According to the data from Zeppelin, the trend of an increasing ${\mathrm{CH}}_{\mathrm{4}}$ mixing ratio since 2005 continued in 2017, increasing on average by ca. 8 ppb after 2010. Atmospheric ${\mathrm{CH}}_{\mathrm{4}}$ mixing ratios in the Arctic are highly variable, with baseline excursions of $\sim \mathrm{30}$ ppb being commonplace. With our dataset we are able to attribute all but one of the observed large excursions (> 10 pbb) in background ${\mathrm{CH}}_{\mathrm{4}}$ observed over different locations of the Arctic Ocean in June 2014–December 2016 to land-based sources (wetlands, anthropogenic emissions, biomass burning) by combining data from emission inventories and an atmospheric transport model. We also observe high correlations between models and observations on a monthly basis (up to $R^{\mathrm{2}}=\mathrm{0.8}$). In this context the large excursion in ${\mathrm{CH}}_{\mathrm{4}}$ occurring during measurements along the coast of North Svalbard in August 2014 is unique and there is good evidence that we observed an ocean–atmosphere methane flux of up to 26 nmol m${}^{-\mathrm{2}}$ s${}^{-\mathrm{1}}$. This result agrees well with previous constraints on ocean–atmosphere fluxes (Myhre et al., 2016; Pisso et al., 2016) and demonstrates the importance of long-term measurements in the region for assessing in-depth processes; i.e. the excursion from the background ${\mathrm{CH}}_{\mathrm{4}}$ mixing ratio is only unique in the broader context of a time series where every other excursion is well explained.

We also found that neither co-emitted light hydrocarbons (ethane/propane) nor the ${\mathit{\delta }}^{\mathrm{13}}\mathrm{C}$ isotopic ratio of ${\mathrm{CH}}_{\mathrm{4}}$ are unique tracers for ocean–atmosphere emission from sub-sea seeps and hydrates, further demonstrating that identifying ocean–atmosphere ${\mathrm{CH}}_{\mathrm{4}}$ emission sources is only possible via careful analysis of measurement data, combining both ocean and atmospheric measurements and analysis. Nevertheless, with a priori knowledge of the location of an ocean source, light hydrocarbon and isotopic composition may be useful for the quantification of fluxes if the flux is large enough. That is, atmospheric ${\mathit{\delta }}^{\mathrm{13}}\mathrm{C}$–${\mathrm{CH}}_{\mathrm{4}}$ and C${}_{\mathrm{1}}/$ (C${}_{\mathrm{2}}+$ C${}_{\mathrm{3}}$) ratios are potentially more useful for quantification of fluxes from strong, known sources rather than the identification of new or potentially very small sources.

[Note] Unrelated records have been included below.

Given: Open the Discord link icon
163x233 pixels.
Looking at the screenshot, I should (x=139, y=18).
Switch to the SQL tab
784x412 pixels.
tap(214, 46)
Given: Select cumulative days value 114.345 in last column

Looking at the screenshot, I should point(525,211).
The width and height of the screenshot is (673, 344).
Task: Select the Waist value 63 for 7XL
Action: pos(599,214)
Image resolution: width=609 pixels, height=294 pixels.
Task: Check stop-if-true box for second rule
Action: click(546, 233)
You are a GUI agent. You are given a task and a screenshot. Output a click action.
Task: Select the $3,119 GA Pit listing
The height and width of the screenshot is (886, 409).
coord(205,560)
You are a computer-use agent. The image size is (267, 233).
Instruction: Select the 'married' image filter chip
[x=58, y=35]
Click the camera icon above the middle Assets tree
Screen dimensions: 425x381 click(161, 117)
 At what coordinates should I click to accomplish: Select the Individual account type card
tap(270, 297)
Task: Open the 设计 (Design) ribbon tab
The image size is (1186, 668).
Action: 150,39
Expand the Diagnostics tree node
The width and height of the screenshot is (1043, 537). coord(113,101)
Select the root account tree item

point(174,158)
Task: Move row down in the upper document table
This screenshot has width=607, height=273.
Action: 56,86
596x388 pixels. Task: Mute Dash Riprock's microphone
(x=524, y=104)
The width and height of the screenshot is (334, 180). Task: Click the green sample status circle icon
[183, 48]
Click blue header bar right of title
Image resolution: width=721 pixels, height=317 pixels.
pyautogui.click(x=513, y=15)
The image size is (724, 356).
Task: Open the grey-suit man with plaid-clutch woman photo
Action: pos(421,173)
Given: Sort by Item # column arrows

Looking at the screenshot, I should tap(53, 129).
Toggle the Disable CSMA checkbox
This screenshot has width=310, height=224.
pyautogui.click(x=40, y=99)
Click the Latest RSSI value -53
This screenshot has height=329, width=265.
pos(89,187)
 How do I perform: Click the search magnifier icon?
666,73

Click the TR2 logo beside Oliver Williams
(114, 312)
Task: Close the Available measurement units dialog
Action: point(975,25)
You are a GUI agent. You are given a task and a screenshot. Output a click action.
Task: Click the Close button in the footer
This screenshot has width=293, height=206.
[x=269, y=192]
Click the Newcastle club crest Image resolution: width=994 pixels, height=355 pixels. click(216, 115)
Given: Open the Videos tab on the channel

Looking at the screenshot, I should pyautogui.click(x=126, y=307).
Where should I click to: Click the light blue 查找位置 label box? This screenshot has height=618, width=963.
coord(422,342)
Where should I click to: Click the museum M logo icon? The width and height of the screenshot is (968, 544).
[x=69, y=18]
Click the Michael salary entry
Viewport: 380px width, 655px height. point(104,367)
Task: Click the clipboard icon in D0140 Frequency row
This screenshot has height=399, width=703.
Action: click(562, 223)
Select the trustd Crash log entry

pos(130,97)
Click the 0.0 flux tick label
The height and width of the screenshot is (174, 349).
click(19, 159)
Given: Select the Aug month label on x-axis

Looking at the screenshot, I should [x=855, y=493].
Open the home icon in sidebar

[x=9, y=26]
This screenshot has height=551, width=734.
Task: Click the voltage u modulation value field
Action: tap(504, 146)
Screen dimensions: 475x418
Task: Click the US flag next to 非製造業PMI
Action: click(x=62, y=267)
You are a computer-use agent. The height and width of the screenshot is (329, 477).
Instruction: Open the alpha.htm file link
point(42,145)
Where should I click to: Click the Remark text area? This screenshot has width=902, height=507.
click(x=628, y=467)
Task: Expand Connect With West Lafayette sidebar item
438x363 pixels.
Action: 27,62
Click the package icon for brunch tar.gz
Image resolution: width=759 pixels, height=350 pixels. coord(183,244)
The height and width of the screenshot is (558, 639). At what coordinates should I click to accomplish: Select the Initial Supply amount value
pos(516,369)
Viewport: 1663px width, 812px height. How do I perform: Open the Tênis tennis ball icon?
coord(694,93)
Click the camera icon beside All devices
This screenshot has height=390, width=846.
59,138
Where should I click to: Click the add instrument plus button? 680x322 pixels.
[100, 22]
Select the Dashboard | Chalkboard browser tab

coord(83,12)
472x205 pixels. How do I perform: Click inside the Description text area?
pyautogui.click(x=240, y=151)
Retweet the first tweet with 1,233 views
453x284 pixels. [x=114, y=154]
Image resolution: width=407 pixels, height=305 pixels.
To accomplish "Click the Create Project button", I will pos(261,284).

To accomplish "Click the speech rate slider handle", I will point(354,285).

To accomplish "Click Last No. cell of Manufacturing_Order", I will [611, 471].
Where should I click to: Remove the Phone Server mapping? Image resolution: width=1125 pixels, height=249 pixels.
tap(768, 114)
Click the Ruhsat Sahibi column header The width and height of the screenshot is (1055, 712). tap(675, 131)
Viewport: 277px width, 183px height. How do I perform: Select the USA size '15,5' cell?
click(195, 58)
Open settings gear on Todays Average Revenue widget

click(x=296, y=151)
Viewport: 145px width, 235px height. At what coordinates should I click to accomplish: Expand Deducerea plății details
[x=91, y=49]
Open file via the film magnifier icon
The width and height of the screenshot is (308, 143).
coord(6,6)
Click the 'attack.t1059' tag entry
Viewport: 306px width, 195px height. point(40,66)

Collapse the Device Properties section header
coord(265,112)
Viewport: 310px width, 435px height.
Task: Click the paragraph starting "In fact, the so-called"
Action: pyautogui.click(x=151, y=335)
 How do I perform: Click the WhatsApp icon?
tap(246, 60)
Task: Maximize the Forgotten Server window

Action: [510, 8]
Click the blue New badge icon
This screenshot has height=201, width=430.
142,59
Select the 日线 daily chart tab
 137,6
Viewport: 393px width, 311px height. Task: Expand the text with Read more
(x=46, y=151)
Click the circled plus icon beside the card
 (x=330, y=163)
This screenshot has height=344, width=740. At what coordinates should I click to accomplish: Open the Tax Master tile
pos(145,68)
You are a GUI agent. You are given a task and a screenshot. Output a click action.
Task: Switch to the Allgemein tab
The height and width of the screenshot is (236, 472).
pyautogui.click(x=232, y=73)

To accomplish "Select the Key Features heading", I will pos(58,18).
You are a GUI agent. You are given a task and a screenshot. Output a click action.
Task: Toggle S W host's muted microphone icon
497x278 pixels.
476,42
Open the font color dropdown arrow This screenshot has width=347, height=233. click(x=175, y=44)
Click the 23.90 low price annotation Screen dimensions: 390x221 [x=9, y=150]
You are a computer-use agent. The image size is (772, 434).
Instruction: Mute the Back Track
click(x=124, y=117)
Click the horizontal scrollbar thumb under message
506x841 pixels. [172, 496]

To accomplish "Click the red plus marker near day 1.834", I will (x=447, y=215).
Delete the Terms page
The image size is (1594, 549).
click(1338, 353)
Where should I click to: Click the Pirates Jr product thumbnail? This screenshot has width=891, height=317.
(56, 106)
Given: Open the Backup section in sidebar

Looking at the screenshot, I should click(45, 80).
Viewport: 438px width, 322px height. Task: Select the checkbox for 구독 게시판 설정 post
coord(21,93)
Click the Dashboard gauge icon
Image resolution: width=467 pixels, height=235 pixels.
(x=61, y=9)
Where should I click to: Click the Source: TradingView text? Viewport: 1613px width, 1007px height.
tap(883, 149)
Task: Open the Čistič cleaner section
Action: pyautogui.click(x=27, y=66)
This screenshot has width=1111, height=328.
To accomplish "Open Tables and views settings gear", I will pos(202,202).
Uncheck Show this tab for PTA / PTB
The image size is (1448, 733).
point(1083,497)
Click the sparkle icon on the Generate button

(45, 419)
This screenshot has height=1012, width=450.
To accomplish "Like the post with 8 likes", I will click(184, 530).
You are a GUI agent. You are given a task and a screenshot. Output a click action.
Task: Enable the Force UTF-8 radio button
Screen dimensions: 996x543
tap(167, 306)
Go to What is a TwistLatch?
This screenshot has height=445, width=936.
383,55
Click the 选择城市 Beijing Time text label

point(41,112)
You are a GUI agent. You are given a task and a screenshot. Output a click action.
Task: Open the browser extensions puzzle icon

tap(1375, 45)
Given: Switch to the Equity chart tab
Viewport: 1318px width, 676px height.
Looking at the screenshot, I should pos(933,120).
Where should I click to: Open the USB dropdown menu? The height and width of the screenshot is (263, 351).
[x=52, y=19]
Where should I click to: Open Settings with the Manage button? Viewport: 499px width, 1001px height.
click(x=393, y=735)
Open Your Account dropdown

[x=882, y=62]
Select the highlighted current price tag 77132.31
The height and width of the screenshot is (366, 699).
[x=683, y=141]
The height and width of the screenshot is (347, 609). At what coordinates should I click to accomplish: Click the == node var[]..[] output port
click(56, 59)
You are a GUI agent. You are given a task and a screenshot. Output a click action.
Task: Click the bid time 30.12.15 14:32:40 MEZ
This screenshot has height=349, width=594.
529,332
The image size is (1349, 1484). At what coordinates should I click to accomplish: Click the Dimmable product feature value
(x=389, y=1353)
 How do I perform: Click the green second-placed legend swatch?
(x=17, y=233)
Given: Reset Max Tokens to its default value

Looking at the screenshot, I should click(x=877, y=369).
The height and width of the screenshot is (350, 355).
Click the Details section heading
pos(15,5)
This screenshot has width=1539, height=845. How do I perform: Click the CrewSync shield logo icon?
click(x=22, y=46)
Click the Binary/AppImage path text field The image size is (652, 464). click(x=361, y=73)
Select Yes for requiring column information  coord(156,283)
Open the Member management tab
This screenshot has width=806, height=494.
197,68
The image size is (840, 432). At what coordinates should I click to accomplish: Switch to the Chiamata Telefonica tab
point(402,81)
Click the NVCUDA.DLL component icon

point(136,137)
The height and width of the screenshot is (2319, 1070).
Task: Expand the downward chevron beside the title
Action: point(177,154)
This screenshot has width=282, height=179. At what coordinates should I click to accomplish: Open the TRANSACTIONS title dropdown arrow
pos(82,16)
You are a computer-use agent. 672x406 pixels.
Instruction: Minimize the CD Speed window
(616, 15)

Finally, the fluxes we (and others) determined for sub-sea seep and hydrate derived ocean–atmosphere ${\mathrm{CH}}_{\mathrm{4}}$ emissions are trivial compared to the global ${\mathrm{CH}}_{\mathrm{4}}$ budget, even if extrapolated to much larger areas. Nevertheless, the Arctic is changing rapidly in response to climate change, and changes in the flux over time could contribute to future warming; thus, our results are a baseline against which future ocean–atmosphere ${\mathrm{CH}}_{\mathrm{4}}$ emissions can be compared.